A lightweight ODM for Apache Kafka with Avro schema support
Project description
FlowODM
A lightweight ODM for Apache Kafka® with Avro schema support.
FlowODM provides a Pydantic v2-based interface for working with Kafka messages and Avro schemas. It supports both synchronous and asynchronous operations, making it ideal for building microservices.
Features
- Pydantic v2 Models: Define Kafka messages as Pydantic models
- Avro Schema Support: Auto-generate schemas or validate against existing ones
- Schema Registry Integration: Full support for Confluent Schema Registry
- Dual Sync/Async API: Both sync and async methods for all operations
- Consumer Loop Patterns: Ready-to-use patterns for building microservices
- Predefined Settings: Optimized configurations for different use cases
- CLI Tools: Validate schemas, upload to registry, check compatibility
Installation
pip install flowodm
Quick Start
Define a Model
from datetime import datetime
from flowodm import FlowBaseModel, connect
# Connect to Kafka
connect(
bootstrap_servers="localhost:9092",
schema_registry_url="http://localhost:8081"
)
# Define your model
class UserEvent(FlowBaseModel):
class Settings:
topic = "user-events"
consumer_group = "my-service"
key_field = "user_id"
user_id: str
action: str
timestamp: datetime
Produce Messages
# Sync
event = UserEvent(user_id="123", action="login", timestamp=datetime.now())

_COLLECTED DATA_:
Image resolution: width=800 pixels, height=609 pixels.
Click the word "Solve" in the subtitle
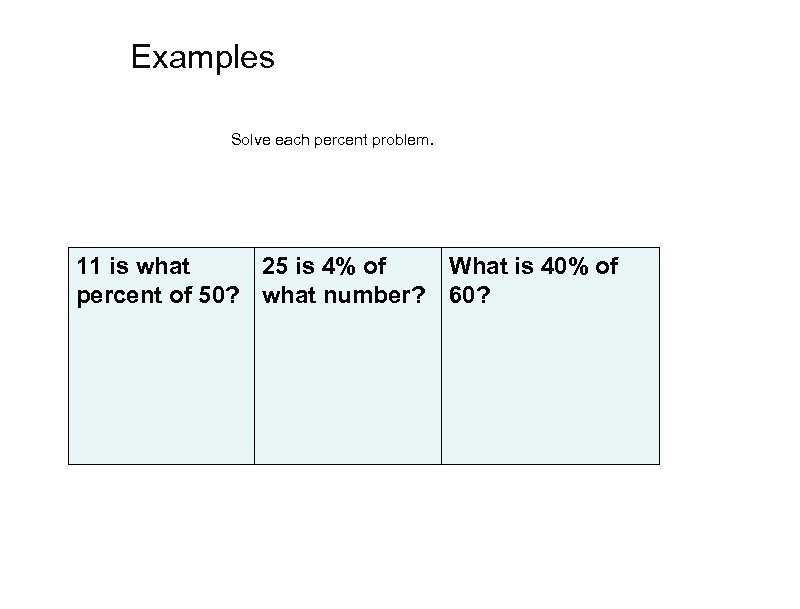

_CHALLENGE_:
In the FlowODM project description, which schema registry does FlowODM fully support? The listing is not used in this exercise.

_ANSWER_:
Confluent Schema Registry.